DO have your tank inspected every year or two, to check tank condition and solids levels.
DO keep a record of pumping, inspections, and other maintenance.
DO practice water conservation. Repair dripping faucets and leaking toilets. Run washing machines and dishwashers only when full. Avoid long showers, and use water-saving features in faucets, shower heads and toilets.
DO learn the location of your onsite system and drainfield. Keep a sketch of it handy for service visits. If your system has a flow diversion valve, learn its location, and turn it once a year. Flow diverters can add many years to the life of your system.
DO divert roof drains and surface water from driveways and hillsides away from the septic system. Keep sump pumps and house footing drains away from the septic system as well.
DO take leftover hazardous household chemicals to your approved hazardous waste collection center for disposal. Use bleach, disinfectants, and drain and toilet bowl cleaners sparingly and in accordance with product labels.
DON'T allow anyone to drive or park over any part of the system. The area over the drainfield should be left undisturbed with only a mowed grass cover. Roots from nearby trees or shrubs may clog and damage your drain lines.

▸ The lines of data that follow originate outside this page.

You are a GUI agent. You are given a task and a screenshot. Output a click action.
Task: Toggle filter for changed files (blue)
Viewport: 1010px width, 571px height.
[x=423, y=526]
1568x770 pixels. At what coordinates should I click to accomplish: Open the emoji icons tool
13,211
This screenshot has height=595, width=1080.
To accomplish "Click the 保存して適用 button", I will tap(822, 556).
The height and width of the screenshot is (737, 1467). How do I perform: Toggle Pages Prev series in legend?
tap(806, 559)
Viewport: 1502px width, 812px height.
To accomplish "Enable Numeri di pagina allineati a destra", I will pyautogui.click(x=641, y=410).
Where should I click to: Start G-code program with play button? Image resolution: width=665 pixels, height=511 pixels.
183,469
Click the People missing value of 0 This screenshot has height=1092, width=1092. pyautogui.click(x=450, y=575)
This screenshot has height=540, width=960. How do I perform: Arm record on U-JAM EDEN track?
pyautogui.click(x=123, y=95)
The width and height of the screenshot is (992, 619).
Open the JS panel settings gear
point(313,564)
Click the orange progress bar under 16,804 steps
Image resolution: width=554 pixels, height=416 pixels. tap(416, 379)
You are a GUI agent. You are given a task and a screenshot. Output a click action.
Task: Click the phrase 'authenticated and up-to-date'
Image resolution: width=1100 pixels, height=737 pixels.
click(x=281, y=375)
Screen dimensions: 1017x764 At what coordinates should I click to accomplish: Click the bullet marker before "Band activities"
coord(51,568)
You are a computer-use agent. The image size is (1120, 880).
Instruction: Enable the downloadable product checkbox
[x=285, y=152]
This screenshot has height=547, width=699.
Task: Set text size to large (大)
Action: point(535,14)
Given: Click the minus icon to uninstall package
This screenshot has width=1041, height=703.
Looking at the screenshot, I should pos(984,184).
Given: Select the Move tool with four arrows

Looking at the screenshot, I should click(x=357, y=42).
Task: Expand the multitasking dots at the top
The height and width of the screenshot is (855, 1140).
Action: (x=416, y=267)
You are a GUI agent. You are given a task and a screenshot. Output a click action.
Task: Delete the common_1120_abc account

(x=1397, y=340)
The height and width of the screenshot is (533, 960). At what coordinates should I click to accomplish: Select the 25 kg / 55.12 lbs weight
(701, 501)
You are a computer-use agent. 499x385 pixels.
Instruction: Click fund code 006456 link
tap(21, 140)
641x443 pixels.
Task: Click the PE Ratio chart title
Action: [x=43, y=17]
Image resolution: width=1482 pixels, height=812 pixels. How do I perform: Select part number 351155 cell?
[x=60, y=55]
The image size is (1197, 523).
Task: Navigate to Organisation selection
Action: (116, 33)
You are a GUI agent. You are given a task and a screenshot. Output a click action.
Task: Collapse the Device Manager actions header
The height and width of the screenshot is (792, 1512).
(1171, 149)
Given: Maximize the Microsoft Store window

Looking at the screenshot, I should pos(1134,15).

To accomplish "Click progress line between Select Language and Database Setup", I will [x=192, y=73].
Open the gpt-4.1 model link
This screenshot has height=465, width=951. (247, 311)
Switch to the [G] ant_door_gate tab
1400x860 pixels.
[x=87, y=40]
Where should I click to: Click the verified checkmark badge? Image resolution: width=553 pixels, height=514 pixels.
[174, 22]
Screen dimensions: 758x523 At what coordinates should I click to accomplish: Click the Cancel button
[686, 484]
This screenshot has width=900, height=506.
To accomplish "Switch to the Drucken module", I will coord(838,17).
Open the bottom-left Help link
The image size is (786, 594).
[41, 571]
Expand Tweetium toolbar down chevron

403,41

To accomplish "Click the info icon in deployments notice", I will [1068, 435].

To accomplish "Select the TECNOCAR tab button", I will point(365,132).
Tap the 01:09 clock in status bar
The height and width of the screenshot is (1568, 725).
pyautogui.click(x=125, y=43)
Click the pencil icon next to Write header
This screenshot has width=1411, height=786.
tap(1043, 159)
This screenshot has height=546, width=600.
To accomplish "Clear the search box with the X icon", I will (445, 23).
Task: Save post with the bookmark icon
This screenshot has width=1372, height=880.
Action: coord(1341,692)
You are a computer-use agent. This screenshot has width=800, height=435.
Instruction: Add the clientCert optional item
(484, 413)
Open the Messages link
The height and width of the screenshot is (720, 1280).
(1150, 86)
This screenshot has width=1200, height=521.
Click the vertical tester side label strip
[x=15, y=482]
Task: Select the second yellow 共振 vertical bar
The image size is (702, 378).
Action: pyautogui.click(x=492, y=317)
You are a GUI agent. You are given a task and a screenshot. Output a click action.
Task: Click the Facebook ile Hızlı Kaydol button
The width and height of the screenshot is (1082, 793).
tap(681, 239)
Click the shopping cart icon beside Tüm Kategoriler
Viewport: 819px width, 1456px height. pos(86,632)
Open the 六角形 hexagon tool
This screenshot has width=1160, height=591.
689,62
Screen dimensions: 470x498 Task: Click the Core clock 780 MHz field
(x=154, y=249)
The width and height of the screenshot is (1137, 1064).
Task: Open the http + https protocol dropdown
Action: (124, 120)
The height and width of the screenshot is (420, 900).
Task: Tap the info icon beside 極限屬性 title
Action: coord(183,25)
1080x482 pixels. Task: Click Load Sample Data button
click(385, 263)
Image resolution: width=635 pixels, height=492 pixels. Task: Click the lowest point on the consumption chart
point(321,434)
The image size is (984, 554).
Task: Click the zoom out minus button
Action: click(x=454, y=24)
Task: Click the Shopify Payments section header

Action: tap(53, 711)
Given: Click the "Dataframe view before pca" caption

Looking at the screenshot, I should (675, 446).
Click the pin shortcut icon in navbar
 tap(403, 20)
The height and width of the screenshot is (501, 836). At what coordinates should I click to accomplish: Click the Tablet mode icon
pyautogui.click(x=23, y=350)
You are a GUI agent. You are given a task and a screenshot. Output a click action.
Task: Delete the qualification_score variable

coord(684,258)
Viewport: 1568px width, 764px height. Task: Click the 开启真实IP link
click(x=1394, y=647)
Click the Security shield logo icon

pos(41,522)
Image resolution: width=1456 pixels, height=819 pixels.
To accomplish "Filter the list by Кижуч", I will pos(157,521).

DON'T make or allow repairs to your onsite system without obtaining the required health department permit. Use professional licensed contractors when needed.
DON'T use commercial septic tank additives. These products usually do not help and some may hurt your system in the long run.
DON'T use your toilet as a trash can by dumping non-biodegradables down your toilet or drains. Also, don't poison your onsite system and the groundwater by pouring harmful chemicals down the drain. They can kill the beneficial bacteria that treat your wastewater.
DON'T use your garbage disposal unless absolutely necessary. Most of these solids which could go into your garbage or compost, are slow to decompose and load your tank more quickly.